2011-11-09 17:12
|
Jak palnujecie aby w przyszlosci do niego bedzie zwracac sie wasze dziecko?tato czy w inny sposob?
czy moze do biologicznego i wychowujacego tato?czy inaczej to widzicie?
TAGI
Brak tagów, bądź pierwsza!
Odpowiedzi
Mówi i będzie mówic raczej, tato.
Nie chcesz zeby dziecko mialo kontakt z biologicznym?? bedzie mialo dwoch tatusiow?? a co jak w przyszlosci bedzie chcialo go poznac to co powiesz?? to jest tata 1 a to tata 2 ?? ;/;/;/ dziwne.Czasem dobrze jest zachować swoją opinię dla siebie, a nie naskakiwać na dziewczynę nie znając jej sytuacji.
na mojego M. mowi tata. bo M. jest dla niego tatą, odkąd jesteśmy razem, czyli jak mały miał 7 miesięcy.

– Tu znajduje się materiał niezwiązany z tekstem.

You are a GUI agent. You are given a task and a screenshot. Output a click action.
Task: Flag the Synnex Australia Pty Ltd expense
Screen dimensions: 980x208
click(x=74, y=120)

i z tym wyciąganiem wniosków radzę ostrożnie. jak sytuacja z antoną pokazała. u mnie biologiczny żyje, ale jak ktoś mi będzie pierdolił, ze dla dobra mojego dziecka powinnam utrzymywać z nim kontakt, to się wkurwię. bo ja nie zamierzam tego piekła przeżywać ponownie, i fundować go mojemu dziecku. zbyt wiele mnie kosztowało osiągnięcie spokoju, żebym miała to psuc.
Sami zaczęli mówić tata, ale jak podrosną na tyle żeby zrozumieć,że to nie jest prawdziwy tata to mamy zamiar im to wytłumaczyć, dlaczego jest tak a nie inaczej.
Biologicznemu ojcu nie zabraniałam kontaktów z dziećmi, to jest jego wybór, po prostu zapomniał o tym, że ma dzieci...
Mój syn do mojego męża mówi po imieniu, do żony swojego biologicznego taty też mówi po imieniu.
Mój tata ma żonę która ma dzieci z kimś innym i te dzieci pomimo kilkuletniego mieszkania z moim tatą zwracały się przez długi czas do niego Panie X. Było to trochę śmieszne.